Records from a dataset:
BEGIN

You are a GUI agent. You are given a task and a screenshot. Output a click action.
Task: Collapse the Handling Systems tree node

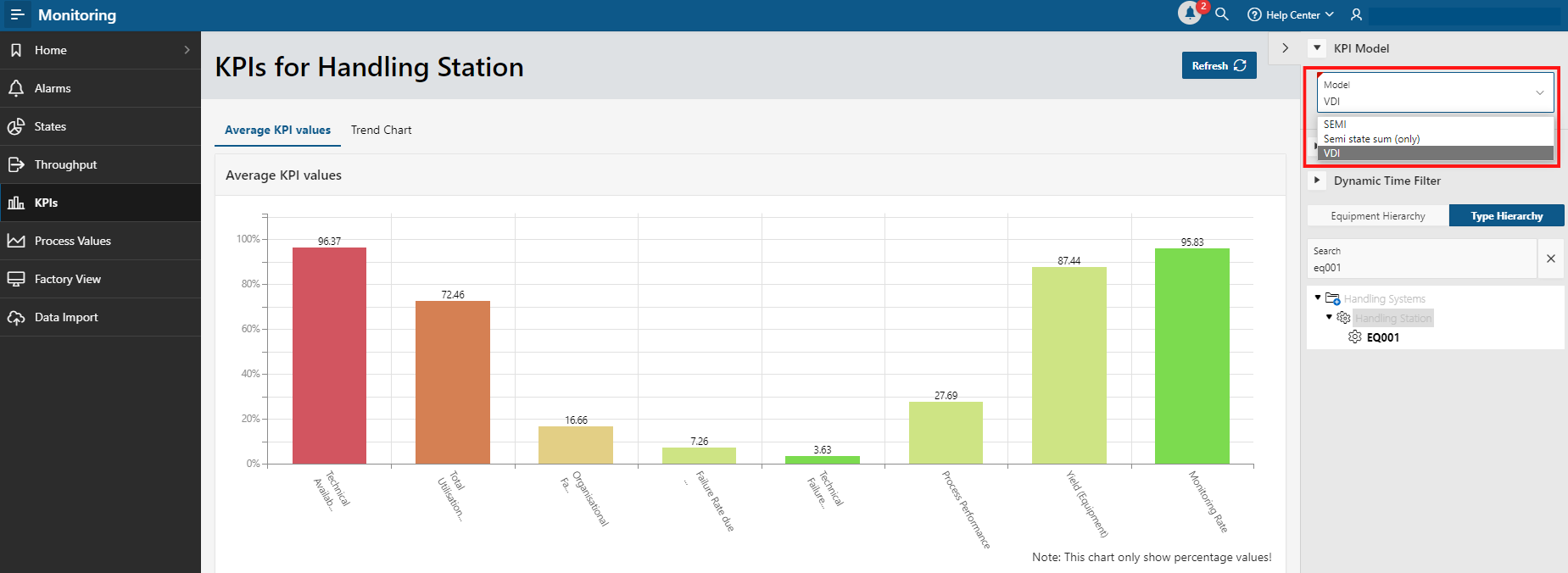tap(1318, 298)
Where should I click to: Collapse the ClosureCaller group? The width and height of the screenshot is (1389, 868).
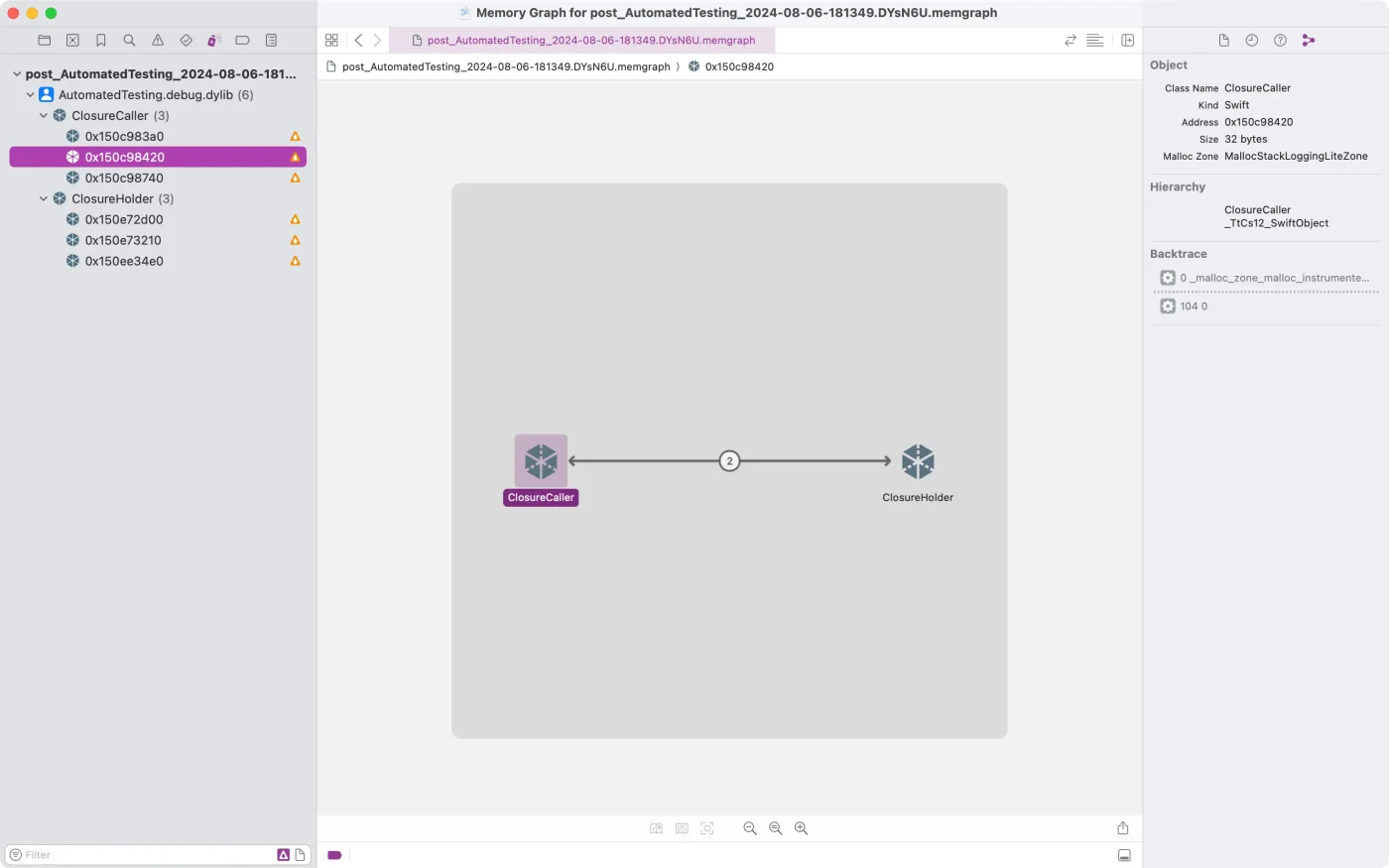pyautogui.click(x=44, y=116)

END

▶ [Exercise objective]: Each line of the records above must be repeated exactly, but no picture belongs in the copy.

▶ [Task response]:
You are a GUI agent. You are given a task and a screenshot. Output a click action.
Task: Collapse the Handling Systems tree node

tap(1318, 298)
Where should I click to: Collapse the ClosureCaller group? The width and height of the screenshot is (1389, 868).
pyautogui.click(x=44, y=116)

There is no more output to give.